Use powder or matte makeup
First, a disclaimer: we’re not saying that if you have dry skin, there is no powder or matte makeup out there that will work for you. It’s definitely possible, but as a general rule, however, you should try to stick to cream or liquid makeup that promises a dewy finish. Most matte and powder makeup will only emphasize dry skin and can easily look caked-on.
Natural remedies can typically resolve the problem. However, consult your doctor if dryness and itching interfere with your sleep–or if home treatment does not improve your condition.

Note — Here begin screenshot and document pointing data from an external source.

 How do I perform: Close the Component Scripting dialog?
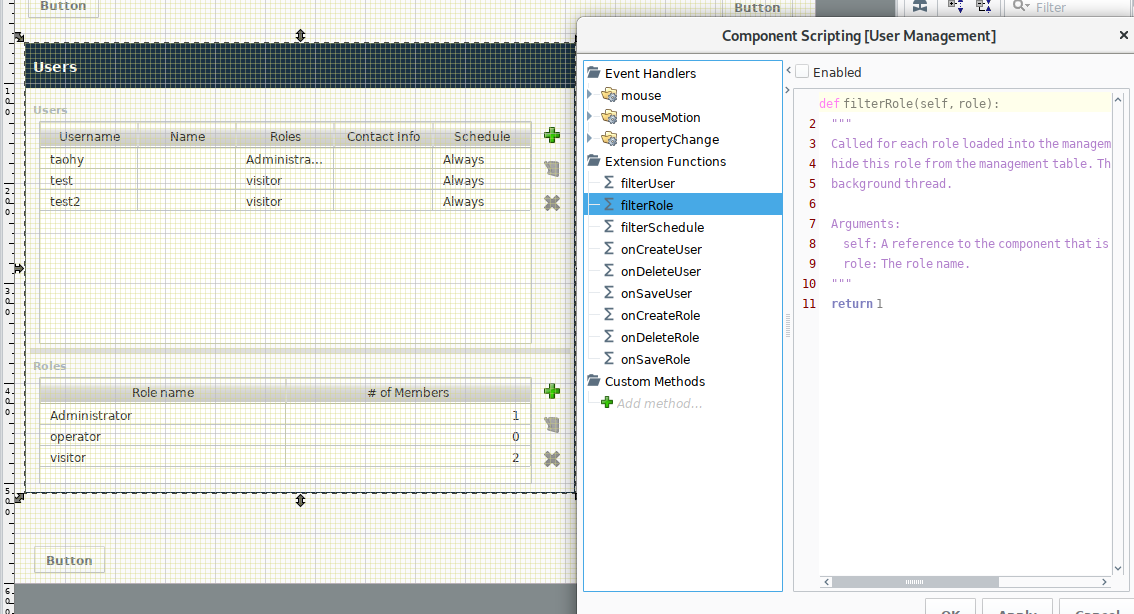click(1123, 35)
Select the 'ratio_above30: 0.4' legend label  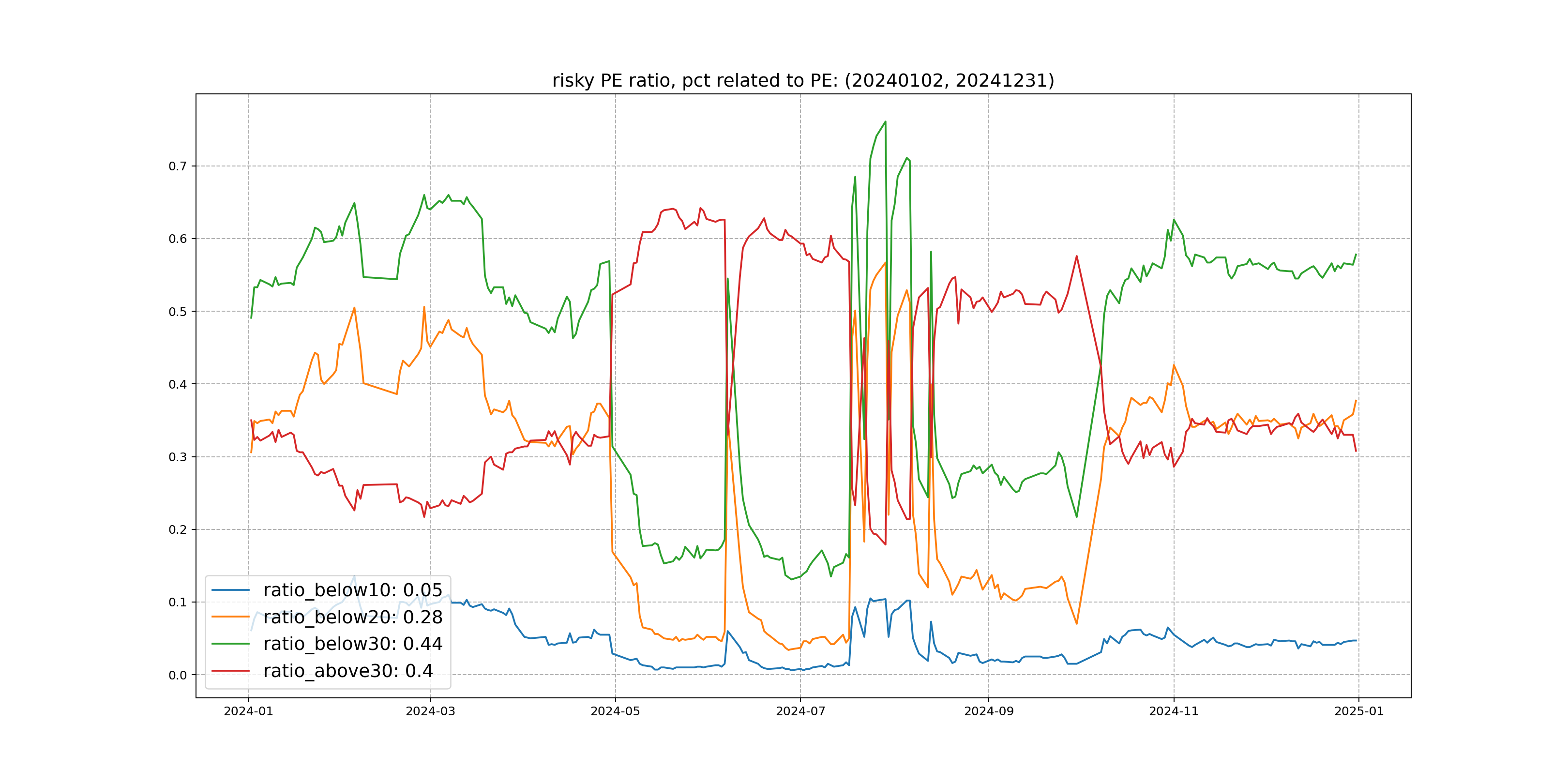coord(347,670)
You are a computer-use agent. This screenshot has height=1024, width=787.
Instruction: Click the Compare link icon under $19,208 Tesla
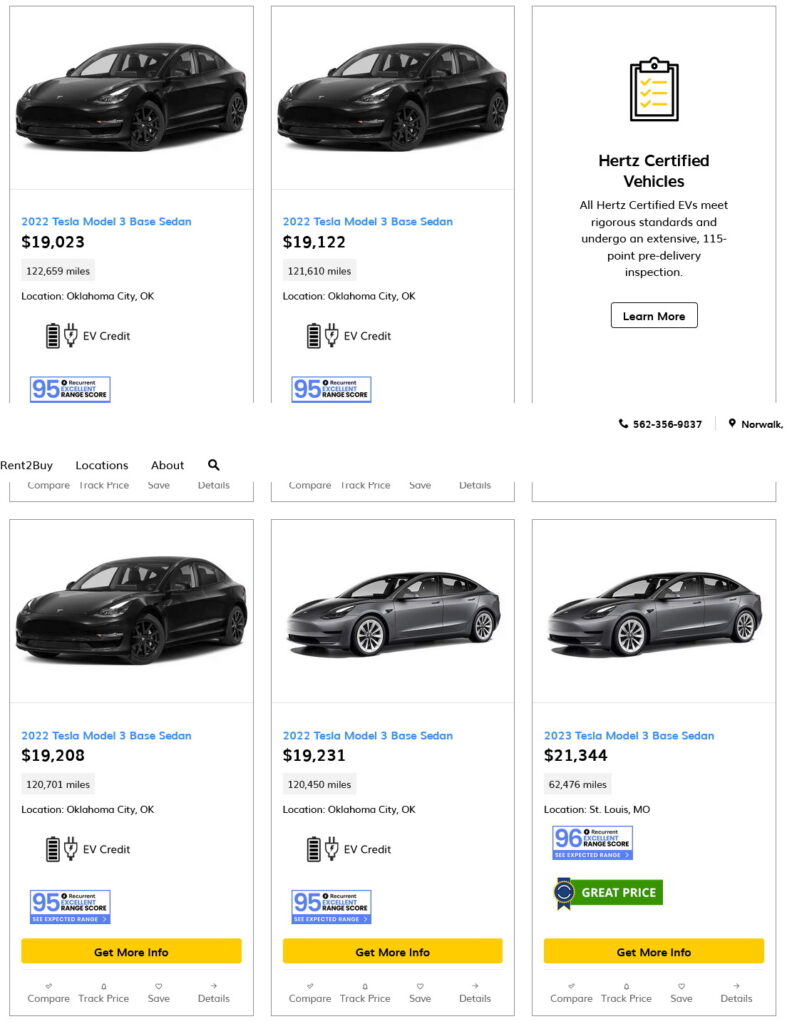click(x=48, y=985)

Applying moisturizer to dry skin creates a seal that prevents moisture from escaping. Try an oil-based moisturizer, such as baby oil, for extremely dry skin because it lasts longer than other types of moisturizers.
Milk it down
If your itchy winter dry skin is driving you nuts, “go to the refrigerator and get a quart of milk. Pour it into a bowl or basin. Dip a washcloth or a piece of gauze in the cold milk, and apply it to your skin for 5 minutes,” says Dr. Taylor. “Milk has anti-inflammatory properties that often take the itch away. It stops the itch-scratch cycle.”
Sea salt can hydrate even the driest skin when used in a bath or as a salt scrub. In the book “1,801 Home Remedies: Trustworthy Treatments for Everyday Health Problems,” the Reader’s Digest Association suggests adding a cup of sea salt to a tub of warm water and soaking for at least 20 minutes to nourish extremely dry skin.
Aloe Vera Gel
Aloe vera gel has soothing, healing and moisturizing properties when used topically on extremely dry skin, according to Phyllis A. Balch in “Prescription for Nutritional Healing.” It works especially well on flaky skin, as it gently sloughs away the top layer of dead skin cells.

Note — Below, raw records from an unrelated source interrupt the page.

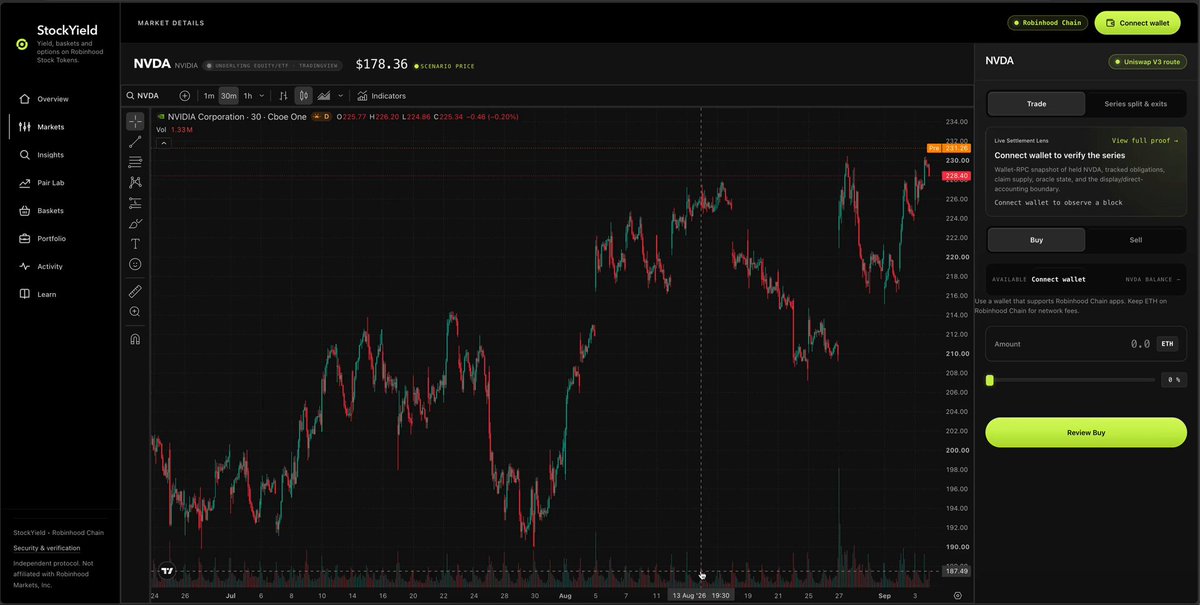Open the emoji and stickers tool
The height and width of the screenshot is (605, 1200).
tap(135, 264)
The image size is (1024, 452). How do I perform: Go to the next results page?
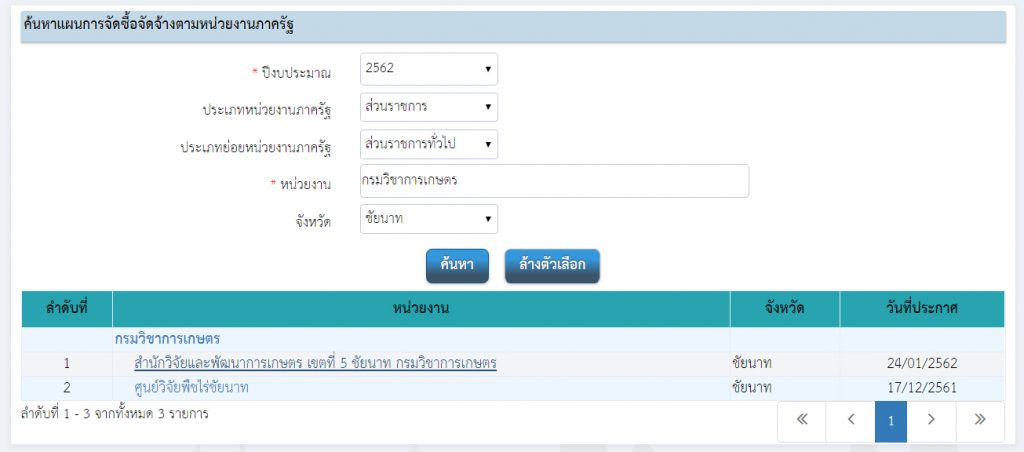click(931, 421)
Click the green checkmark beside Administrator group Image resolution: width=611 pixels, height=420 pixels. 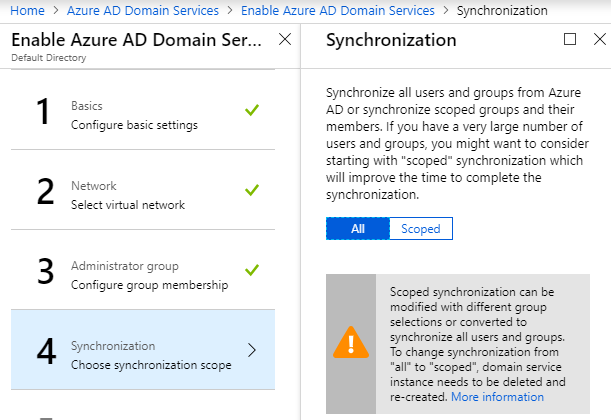[x=252, y=269]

Honey tightens, softens and moisturizes dry skin. Brigitte Mars, author of “Beauty By Nature,” suggests applying pure honey directly to extremely dry skin, and tapping the area lightly with your fingertips for about 2 minutes.
Grease and seal super-dry spots
Often, the very driest of dry skin occurs on your heels, hands, and elbows. But you can seal them with grease too, says Dr. Glaser. Wear gloves to bed over greased-up raw, sore hands. Wear socks over your cracked heels. And wear a long-sleeved pajama top or T-shirt with snugly fitting sleeves over chapped elbows.